Il aperçoit de loin ces murs bâtis sur l'onde,
Ces remparts orgueilleux, ce prodige du monde,
Venise, dont Neptune admire le destin,

Et qui commande aux flots renfermés dans son sein.
Il descend, il s'arrête aux champs de la Sicile,
Où lui-même inspira Théocrite et Virgile,

Où l'on dit qu'autrefois, par des chemins nouveaux,
De l'amoureux Alphée il conduisit les eaux.
Bientôt, quittant les bords de l'aimable Aréthuse,
Dans les champs de Provence il vole vers Vaucluse,
Asile encor plus doux, lieux où dans ses beaux jours
Pétrarque soupira ses vers et ses amours.

Il voit les murs d'Anet bâtis au bord de l'Eure:
Lui-même en ordonna la superbe structure.
Par ses adroites mains avec art enlacés,

Les chiffres de Diane y sont encor tracés.
Sur sa tombe, en passant, les Plaisirs et les Grâces
Répandirent les fleurs qui naissaient sur leurs traces.
Aux campagnes d'Ivri l'Amour arrive enfin.

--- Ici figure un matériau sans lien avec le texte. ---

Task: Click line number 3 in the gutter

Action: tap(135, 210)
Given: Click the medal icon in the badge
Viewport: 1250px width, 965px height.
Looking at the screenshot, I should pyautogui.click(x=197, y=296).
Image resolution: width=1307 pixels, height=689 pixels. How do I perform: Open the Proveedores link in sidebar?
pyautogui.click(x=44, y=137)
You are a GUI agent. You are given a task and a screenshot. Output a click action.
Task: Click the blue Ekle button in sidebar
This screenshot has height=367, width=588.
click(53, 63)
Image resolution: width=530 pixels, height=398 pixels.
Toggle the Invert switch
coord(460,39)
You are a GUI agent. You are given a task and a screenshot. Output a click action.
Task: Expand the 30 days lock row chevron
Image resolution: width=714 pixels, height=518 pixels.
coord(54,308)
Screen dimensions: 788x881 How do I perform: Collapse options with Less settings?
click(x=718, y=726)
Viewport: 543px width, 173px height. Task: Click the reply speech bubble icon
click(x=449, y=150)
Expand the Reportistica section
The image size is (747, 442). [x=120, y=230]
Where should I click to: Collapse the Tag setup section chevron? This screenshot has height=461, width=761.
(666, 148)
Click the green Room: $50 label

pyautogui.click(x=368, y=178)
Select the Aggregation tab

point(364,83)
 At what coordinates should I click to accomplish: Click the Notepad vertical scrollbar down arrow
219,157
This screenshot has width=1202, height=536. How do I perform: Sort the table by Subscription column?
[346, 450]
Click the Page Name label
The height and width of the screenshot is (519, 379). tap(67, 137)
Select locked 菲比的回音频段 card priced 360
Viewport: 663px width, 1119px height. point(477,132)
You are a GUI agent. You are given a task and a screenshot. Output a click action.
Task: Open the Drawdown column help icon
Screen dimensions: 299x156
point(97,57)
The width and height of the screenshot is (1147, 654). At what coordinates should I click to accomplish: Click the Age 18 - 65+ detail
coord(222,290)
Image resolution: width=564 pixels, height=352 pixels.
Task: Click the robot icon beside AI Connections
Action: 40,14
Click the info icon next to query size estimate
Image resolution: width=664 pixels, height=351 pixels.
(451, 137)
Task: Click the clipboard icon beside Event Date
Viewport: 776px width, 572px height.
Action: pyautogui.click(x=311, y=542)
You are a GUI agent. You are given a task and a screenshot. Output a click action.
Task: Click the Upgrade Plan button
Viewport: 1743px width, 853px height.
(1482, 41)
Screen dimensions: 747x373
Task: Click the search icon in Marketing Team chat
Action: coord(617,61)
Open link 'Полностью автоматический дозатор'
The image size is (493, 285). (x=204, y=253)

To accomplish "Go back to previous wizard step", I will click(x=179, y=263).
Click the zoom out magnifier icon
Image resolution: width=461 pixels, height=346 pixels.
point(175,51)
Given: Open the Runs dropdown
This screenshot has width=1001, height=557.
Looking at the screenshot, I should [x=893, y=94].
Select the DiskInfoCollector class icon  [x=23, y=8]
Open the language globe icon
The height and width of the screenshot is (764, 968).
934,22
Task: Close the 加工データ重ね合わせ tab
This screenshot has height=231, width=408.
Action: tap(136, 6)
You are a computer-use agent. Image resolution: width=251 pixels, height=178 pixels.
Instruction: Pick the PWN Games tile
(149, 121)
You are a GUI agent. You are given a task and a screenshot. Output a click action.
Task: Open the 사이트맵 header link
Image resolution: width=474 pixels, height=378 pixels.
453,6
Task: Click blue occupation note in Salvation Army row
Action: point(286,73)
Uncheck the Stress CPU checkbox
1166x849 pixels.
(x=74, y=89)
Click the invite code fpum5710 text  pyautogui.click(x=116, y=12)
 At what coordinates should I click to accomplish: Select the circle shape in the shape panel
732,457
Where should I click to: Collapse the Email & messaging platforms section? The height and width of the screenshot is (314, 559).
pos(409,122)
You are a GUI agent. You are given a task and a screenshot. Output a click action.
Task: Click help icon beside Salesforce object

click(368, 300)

Le roi, près d'en partir pour un plus grand dessein,
Mêlant à ses plaisirs l'image de la guerre,
Laissait pour un moment reposer son tonnerre.
Mille jeunes guerriers, à travers les guérets,
Poursuivaient avec lui les hôtes des forêts.
L'Amour sent, à sa vue, une joie inhumaine;
Il aiguise ses traits, il prépare sa chaîne;
Il agite les airs que lui-même a calmés:
Il parle; on voit soudain les éléments armés.